» PROMPT: Extract the rows below word for word, starting at the line that has "Click the 进货退货 document icon" and stopping after the final line of the rows. Include both of those lines.

Rows excerpted from a collection:

• • • •

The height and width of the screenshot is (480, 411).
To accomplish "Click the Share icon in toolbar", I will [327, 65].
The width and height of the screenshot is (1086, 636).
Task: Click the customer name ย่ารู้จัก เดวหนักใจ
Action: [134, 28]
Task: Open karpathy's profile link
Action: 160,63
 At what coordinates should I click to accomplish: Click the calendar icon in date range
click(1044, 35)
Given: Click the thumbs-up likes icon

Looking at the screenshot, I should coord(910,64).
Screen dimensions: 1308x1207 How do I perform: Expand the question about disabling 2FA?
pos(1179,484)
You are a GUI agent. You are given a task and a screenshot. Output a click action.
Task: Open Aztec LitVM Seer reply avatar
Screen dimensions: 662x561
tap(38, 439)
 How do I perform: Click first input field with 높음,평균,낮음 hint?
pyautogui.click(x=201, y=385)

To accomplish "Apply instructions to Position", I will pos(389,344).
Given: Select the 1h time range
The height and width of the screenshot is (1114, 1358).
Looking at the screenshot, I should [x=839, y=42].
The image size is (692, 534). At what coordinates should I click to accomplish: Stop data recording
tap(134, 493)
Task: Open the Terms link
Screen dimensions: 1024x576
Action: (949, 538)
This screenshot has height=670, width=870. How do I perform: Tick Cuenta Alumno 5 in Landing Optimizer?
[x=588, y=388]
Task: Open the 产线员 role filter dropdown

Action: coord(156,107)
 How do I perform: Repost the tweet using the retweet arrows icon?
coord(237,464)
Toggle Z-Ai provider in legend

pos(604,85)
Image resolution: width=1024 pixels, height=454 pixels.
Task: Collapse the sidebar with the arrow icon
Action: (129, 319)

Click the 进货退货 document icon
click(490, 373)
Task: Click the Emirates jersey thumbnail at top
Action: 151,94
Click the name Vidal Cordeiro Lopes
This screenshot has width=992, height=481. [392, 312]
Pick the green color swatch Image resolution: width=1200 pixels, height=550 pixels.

• • • •

» EXERCISE OUTPUT:
Click the 进货退货 document icon
click(490, 373)
Task: Click the Emirates jersey thumbnail at top
Action: 151,94
Click the name Vidal Cordeiro Lopes
This screenshot has width=992, height=481. [392, 312]
Pick the green color swatch Image resolution: width=1200 pixels, height=550 pixels.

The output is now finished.